> Written problem 1: In the forum thread about Nutch treating a directory as a URL, what is the name of the custom plugin that was added to filter out invalid URLs during indexing?
> Written problem 2: Continue the forum thread about Nutch treating a directory as a URL, starting right after its last line.

Re: why does nutch interpret directory as URL

2010-05-01 Thread b k
You are right. I had to add a custom plugin - InvalidUrlIndexFilter which
filters out all the invalid urls while indexing the pages/files. Check out
this blog:
http://sujitpal.blogspot.com/2009/07/nutch-getting-my-feet-wet.html

Just follow the process of creating/adding a new custom plugin
http://wiki.apache.org/nutch/WritingPluginExample-0.9

After adding this
plugin, I was able to index the files by skipping this index page...hope
this helps...


On Thu, Apr 29, 2010 at 12:31 PM, arpit khurdiya wrote:

> I m also facing the same problem..
>
> i thought of devlop a plugin  that will return null when such  URL is
> encountered and will return null. As a result that URl wont be
> indexed.
>
> But i was thinking what will be the criteria on the basis of which i
> ll discard the URl.

Stored records
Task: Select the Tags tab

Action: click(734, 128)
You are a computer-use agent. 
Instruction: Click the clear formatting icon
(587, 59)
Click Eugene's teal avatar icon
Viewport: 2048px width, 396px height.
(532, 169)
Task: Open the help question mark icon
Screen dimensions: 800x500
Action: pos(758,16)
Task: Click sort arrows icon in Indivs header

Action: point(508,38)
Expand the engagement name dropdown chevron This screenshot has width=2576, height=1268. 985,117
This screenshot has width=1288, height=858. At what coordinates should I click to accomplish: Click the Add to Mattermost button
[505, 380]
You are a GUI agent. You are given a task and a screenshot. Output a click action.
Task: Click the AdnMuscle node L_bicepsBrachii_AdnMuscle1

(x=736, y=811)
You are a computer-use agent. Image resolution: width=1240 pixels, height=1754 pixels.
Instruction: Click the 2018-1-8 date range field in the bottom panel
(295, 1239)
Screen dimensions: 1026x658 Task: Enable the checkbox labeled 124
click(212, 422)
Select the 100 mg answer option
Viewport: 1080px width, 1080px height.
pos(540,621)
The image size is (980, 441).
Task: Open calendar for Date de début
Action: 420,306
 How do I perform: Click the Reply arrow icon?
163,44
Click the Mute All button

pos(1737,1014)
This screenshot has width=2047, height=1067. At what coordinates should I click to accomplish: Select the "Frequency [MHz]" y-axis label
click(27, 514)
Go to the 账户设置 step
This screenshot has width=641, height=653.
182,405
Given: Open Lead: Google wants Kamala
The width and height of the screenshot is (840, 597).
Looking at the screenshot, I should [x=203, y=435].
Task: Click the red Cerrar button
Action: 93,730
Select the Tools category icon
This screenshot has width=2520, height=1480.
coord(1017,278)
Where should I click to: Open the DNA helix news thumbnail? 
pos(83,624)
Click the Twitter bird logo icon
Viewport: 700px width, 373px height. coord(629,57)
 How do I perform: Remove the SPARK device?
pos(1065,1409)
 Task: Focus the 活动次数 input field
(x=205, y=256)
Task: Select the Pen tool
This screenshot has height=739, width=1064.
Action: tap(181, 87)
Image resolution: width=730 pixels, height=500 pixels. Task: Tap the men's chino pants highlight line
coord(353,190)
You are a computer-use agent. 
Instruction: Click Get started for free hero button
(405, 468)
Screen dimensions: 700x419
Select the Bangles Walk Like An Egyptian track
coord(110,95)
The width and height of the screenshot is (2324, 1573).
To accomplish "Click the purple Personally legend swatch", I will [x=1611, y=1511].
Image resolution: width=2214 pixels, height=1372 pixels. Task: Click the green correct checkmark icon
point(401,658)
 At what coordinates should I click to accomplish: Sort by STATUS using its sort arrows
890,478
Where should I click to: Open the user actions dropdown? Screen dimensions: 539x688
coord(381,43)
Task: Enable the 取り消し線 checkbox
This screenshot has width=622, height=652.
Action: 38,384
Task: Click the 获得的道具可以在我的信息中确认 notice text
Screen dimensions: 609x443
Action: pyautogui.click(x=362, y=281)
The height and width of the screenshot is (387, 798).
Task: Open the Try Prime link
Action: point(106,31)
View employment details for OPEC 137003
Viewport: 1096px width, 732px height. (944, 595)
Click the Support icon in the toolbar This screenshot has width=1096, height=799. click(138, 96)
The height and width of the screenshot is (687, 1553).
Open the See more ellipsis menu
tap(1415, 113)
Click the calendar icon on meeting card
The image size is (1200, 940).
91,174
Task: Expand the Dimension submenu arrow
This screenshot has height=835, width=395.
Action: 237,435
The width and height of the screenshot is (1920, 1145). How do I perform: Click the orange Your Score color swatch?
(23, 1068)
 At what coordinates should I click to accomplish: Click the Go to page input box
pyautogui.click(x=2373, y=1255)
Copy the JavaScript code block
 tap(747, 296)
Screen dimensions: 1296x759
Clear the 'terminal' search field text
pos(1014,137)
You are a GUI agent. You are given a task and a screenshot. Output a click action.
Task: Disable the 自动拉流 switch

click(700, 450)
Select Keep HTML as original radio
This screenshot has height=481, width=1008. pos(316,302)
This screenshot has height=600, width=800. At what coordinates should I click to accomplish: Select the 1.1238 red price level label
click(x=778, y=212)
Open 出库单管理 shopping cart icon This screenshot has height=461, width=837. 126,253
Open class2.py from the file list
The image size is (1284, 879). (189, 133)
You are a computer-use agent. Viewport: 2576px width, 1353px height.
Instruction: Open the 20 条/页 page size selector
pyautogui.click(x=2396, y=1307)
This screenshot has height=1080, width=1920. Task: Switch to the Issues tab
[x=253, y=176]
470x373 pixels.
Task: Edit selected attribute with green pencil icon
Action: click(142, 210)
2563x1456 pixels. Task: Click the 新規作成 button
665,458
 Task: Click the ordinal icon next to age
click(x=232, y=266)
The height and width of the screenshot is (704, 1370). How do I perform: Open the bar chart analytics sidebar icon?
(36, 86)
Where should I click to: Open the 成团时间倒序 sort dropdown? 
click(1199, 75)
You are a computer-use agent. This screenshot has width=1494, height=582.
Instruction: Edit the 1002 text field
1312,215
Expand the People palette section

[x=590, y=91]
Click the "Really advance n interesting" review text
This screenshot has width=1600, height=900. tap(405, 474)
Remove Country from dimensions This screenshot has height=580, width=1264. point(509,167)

> Exercise answer 1: InvalidUrlIndexFilter

> Exercise answer 2:
>
> I hope my approach is correct.
>
> On Thu, Apr 29, 2010 at 9:59 AM, xiao yang  wrote:
> > Because it's a URL indeed.
> > You can either filter this kind of URL by configuring
> > crawl-urlfilter.txt (-^.*/$ may helps, but I'm not sure about the
> > regular expression) or filter the search result (you need to develop a
> > nutch plugin).
> > Thanks!
> >
> > Xiao
> >
> > On Thu, Apr 29, 2010 at 4:33 AM, BK  wrote:
> >> While indexing files on local file system, why does NUTCH interpret the
> >> directory as a URL - fetching file:/C:/temp/html/
> >> This causes the index page of this directory to show up on search
> results.
> >> Any solutions for this issue??
> >>
> >>
> >> Bharteesh Kulkarni
> >>
> >
>
>
>
> --
> Regards,
> Arpit Khurdiya
>


Re: why does nutch interpret directory as URL

2010-04-29 Thread arpit khurdiya
I m also facing the same problem..

i thought of devlop a plugin  that will return null when such  URL is
encountered and will return null. As a result that URl wont be
indexed.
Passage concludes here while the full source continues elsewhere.